Sweet, smoky and deeply aromatic — every Marathi kitchen's quiet backbone.

Pune-style. Hand-blended in small batches from our vegetarian kitchen. No fillers, no preservatives.

Goda masala is the soul of varan-bhaat, aamti and masala bhaat. "Goda" means sweet — not sugary, but the round, mellow warmth you get from slow-roasting dry coconut and sesame until they turn deep brown, then grinding them with dagad phool and warm spices. It's the flavour that says "Maharashtrian home." Mass-market "goda masala" skips the roasted coconut and stone flower and flattens it into a chilli-and-coriander powder. Ours doesn't.

Our blend is built around the spices Maharashtrian cooks actually use: coriander, sesame, dry coconut, dagad phool (stone flower), nagkesar, cinnamon, cloves, mace, star anise, green cardamom, cumin, shahjeera, black pepper, bay leaf, asafoetida, red chilli and turmeric. The roasted dry coconut and dagad phool are the parts cheaper blends leave out because they're slow and expensive — and they're exactly what make this taste like home and not like generic curry powder. We don't skip them.

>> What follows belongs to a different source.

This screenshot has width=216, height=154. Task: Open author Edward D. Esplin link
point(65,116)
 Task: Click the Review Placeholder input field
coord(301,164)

Nothing else hides in the bag — no fillers, no preservatives, no artificial colour, no MSG, no "and other spices." The ingredient panel on the back is the whole list.

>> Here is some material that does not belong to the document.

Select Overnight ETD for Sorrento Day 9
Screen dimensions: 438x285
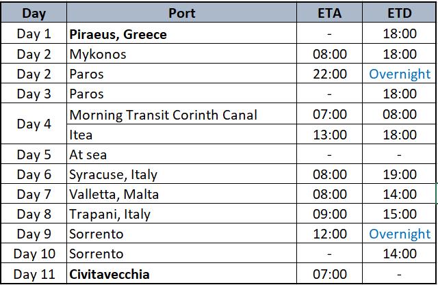click(400, 234)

Use 1–1.5 tbsp per 2 cups of sprouted beans, or per 500g of vegetables. Add it while cooking to build the base of the dish — it's not a finishing sprinkle.

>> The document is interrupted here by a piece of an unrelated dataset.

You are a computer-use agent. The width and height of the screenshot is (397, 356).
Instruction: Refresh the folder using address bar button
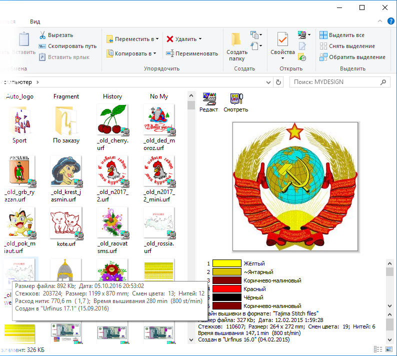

What's not in this bag No fillers · No preservatives · No artificial colour · No MSG · No "and other spices"

PRODUCT

REGION

SPICE INDEX

Goda Masala

Pune — Maharashtra

•••••


MADE OF

Coriander, Sesame, Dry Coconut, Dagad Phool, Nagkesar, Cinnamon, Cloves, Mace, Star Anise, Green Cardamom, Cumin Seed, Caraway (Shahjeera), Black Pepper, Bay Leaf, Asafoetida, Red Chilli, Turmeric, Salt

BEST WITH

Varan-Bhaat, Aamti, Masala Bhaat, Usal, Bhaji, Sprouted Beans, Vegetables

PAIRS WITH OUR:

Bombay Pav Bhaji Masala · Indori Jeeravan — to round out the western-India table


RECIPE — Matki Usal (Serves 4)

Ingredients

  • Sprouted matki (moth beans) — 2 cups
  • Onion, finely chopped — 1 large
  • Tomato, chopped — 1 medium
  • Ginger-garlic paste — 1 tsp
  • Goda Masala — 1.5 tbsp
  • Red chilli powder — 1 tsp (adjust to taste)
  • Turmeric — ¼ tsp
  • Mustard seeds — 1 tsp
  • Curry leaves — 1 sprig
  • Oil — 2 tbsp
  • Grated fresh coconut & coriander — to garnish
  • Salt to taste

Method

  • Heat oil, temper mustard seeds and curry leaves until they crackle.
  • Add onion and cook till golden. Add ginger-garlic paste, then tomato, and cook till soft.
  • Add turmeric, red chilli powder and Goda Masala; sauté 1–2 minutes until fragrant and the oil separates.
  • Add the sprouted matki, salt and 1.5 cups water. Cover and simmer 12–15 minutes till the beans are soft.
  • Finish with grated coconut and coriander. Serve hot with bhakri, pav or steamed rice.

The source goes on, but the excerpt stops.